Gridmix
Overview
Gridmix is a benchmark for live clusters. It submits a mix of synthetic jobs, modeling a profile mined from production loads.
There exist three versions of the Gridmix tool. This document discusses the third (checked into contrib), distinct from the two checked into the benchmarks subdirectory. While the first two versions of the tool included stripped-down versions of common jobs, both were principally saturation tools for stressing the framework at scale.

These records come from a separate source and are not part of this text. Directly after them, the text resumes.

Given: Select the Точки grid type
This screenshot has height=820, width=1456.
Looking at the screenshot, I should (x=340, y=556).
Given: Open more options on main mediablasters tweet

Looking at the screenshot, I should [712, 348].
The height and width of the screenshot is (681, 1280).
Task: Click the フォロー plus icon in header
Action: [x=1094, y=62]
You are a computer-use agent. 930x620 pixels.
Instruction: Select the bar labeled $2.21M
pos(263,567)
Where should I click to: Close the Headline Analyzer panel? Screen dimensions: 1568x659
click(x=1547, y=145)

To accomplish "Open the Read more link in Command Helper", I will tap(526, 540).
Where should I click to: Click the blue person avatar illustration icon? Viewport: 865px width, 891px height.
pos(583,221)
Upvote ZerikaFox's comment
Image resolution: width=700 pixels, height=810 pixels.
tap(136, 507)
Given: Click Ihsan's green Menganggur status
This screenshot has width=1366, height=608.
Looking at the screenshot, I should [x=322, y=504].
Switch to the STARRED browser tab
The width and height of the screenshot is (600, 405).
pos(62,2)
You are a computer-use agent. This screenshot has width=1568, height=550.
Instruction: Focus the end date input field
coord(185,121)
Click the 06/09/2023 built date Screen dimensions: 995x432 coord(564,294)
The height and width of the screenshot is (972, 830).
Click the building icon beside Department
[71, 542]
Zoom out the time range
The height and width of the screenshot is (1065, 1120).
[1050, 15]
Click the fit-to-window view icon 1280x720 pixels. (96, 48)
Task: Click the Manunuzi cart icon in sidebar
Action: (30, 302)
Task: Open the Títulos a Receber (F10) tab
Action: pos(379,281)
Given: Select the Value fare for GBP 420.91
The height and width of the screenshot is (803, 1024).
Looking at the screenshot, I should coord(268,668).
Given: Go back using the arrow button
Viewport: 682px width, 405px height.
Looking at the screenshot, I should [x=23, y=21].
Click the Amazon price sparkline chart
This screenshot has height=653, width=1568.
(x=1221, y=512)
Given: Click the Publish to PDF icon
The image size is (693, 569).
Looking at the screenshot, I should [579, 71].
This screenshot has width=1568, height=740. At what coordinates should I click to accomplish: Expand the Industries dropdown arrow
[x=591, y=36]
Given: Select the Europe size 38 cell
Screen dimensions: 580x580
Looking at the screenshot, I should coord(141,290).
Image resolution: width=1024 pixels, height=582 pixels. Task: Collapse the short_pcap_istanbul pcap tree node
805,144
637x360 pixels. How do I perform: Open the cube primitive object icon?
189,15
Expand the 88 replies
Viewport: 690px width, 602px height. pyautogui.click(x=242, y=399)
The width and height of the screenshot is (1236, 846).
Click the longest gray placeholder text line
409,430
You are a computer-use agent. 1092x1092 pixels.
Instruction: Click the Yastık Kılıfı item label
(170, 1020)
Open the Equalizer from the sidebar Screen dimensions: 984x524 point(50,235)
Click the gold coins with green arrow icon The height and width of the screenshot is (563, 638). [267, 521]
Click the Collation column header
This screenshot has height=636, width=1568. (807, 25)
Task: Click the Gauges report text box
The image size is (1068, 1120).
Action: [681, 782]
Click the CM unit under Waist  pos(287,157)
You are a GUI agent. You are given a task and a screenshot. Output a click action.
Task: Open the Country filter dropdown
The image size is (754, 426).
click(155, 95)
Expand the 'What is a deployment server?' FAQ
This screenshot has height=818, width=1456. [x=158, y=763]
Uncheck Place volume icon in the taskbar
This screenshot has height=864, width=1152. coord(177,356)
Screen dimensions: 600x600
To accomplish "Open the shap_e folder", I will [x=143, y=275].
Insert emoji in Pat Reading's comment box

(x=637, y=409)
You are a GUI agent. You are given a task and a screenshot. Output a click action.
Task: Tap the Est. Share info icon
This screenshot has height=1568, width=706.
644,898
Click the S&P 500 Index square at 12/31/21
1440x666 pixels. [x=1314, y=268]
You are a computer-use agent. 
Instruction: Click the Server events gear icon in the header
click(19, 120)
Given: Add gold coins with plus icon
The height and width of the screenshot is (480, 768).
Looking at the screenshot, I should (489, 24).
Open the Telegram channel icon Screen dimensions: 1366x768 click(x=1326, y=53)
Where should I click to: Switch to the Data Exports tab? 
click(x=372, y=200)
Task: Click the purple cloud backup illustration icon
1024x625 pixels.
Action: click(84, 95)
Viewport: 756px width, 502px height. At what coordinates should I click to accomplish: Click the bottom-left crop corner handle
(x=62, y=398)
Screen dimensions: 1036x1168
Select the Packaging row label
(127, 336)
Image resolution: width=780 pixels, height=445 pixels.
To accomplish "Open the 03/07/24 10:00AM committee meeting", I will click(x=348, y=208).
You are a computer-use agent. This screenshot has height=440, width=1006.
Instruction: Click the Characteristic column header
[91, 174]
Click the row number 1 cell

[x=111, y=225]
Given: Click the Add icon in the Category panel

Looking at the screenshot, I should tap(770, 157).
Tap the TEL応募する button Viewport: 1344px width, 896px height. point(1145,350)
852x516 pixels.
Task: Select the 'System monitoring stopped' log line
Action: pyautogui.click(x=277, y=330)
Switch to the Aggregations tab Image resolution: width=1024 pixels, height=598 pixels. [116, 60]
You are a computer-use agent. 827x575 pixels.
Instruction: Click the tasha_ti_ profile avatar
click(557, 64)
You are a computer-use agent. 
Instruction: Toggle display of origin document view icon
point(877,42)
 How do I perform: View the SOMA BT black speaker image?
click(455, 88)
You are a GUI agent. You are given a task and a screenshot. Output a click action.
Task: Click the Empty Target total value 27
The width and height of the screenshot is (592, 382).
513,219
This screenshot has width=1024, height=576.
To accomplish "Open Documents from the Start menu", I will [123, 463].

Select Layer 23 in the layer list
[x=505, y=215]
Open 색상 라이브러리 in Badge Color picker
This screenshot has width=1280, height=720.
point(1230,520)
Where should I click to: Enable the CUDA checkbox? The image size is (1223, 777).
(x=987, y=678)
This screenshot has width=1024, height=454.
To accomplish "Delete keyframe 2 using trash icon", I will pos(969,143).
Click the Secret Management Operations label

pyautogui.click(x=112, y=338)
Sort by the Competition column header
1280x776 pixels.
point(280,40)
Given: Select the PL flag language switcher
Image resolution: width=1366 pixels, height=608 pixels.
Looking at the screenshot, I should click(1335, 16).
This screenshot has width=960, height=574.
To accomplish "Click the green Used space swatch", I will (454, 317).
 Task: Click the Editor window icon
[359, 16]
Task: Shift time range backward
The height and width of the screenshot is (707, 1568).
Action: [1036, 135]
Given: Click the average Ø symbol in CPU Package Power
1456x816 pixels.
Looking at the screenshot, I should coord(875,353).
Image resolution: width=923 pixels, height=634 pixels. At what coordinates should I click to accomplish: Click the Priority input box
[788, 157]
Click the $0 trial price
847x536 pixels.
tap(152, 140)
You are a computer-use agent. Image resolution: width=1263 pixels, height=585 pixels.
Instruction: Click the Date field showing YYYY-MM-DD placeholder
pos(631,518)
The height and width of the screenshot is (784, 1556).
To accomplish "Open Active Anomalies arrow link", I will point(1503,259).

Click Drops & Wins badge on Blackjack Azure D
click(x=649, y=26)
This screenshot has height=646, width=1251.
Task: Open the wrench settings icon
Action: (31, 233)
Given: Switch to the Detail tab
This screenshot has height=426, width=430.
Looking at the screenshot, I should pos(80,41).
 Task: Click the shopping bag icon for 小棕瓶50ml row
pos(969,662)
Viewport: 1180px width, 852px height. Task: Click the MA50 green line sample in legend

In support of a broader range of deployments and finer-tuned job mixes, this version of the tool will attempt to model the resource profiles of production jobs to identify bottlenecks, guide development, and serve as a replacement for the existing gridmix benchmarks.
Usage
To run Gridmix, one requires a job trace describing the job mix for a given cluster. Such traces are typically genenerated by Rumen (see related documentation). Gridmix also requires input data from which the synthetic jobs will draw bytes. The input data need not be in any particular format, as the synthetic jobs are currently binary readers. If one is running on a new cluster, an optional step generating input data may precede the run.
Basic command line usage:
bin/mapred org.apache.hadoop.mapred.gridmix.Gridmix [-generate <MiB>] <iopath> <trace>
The -generate parameter accepts standard units, e.g. 100g will generate 100 * 230 bytes. The <iopath> parameter is the destination directory for generated and/or the directory from which input data will be read. The <trace> parameter is a path to a job trace. The following configuration parameters are also accepted in the standard idiom, before other Gridmix parameters.
Configuration parameters
Parameter | Description | Notes |
---|---|---|
gridmix.output.directory | The directory into which output will be written. If specified, the iopath will be relative to this parameter. | The submitting user must have read/write access to this directory. The user should also be mindful of any quota issues that may arise during a run. |
gridmix.client.submit.threads | The number of threads submitting jobs to the cluster. This also controls how many splits will be loaded into memory at a given time, pending the submit time in the trace. | Splits are pregenerated to hit submission deadlines, so particularly dense traces may want more submitting threads. However, storing splits in memory is reasonably expensive, so one should raise this cautiously. |
gridmix.client.pending.queue.depth | The depth of the queue of job descriptions awaiting split generation. | The jobs read from the trace occupy a queue of this depth before being processed by the submission threads. It is unusual to configure this. |
gridmix.min.key.length | The key size for jobs submitted to the cluster. | While this is clearly a job-specific, even task-specific property, no data on key length is currently available. Since the intermediate data are random, memcomparable data, not even the sort is likely affected. It exists as a tunable as no default value is appropriate, but future versions will likely replace it with trace data. |
Simplifying Assumptions
Gridmix will be developed in stages, incorporating feedback and patches from the community. Currently, its intent is to evaluate Map/Reduce and HDFS performance and not the layers on top of them (i.e. the extensive lib and subproject space). Given these two limitations, the following characteristics of job load are not currently captured in job traces and cannot be accurately reproduced in Gridmix.
Property | Notes |
---|---|
CPU usage | We have no data for per-task CPU usage, so we cannot attempt even an approximation. Gridmix tasks are never CPU bound independent of I/O, though this surely happens in practice. |
Filesystem properties | No attempt is made to match block sizes, namespace hierarchies, or any property of input, intermediate, or output data other than the bytes/records consumed and emitted from a given task. This implies that some of the most heavily used parts of the system- the compression libraries, text processing, streaming, etc.- cannot be meaningfully tested with the current implementation. |
I/O rates | The rate at which records are consumed/emitted is assumed to be limited only by the speed of the reader/writer and constant throughout the task. |
Memory profile | No data on tasks' memory usage over time is available, though the max heap size is retained. |
Skew | The records consumed and emitted to/from a given task are assumed to follow observed averages, i.e. records will be more regular than may be seen in the wild. Each map also generates a proportional percentage of data for each reduce, so a job with unbalanced input will be flattened. |
Job failure | User code is assumed to be correct. |
Job independence | The output or outcome of one job does not affect when or whether a subsequent job will run. |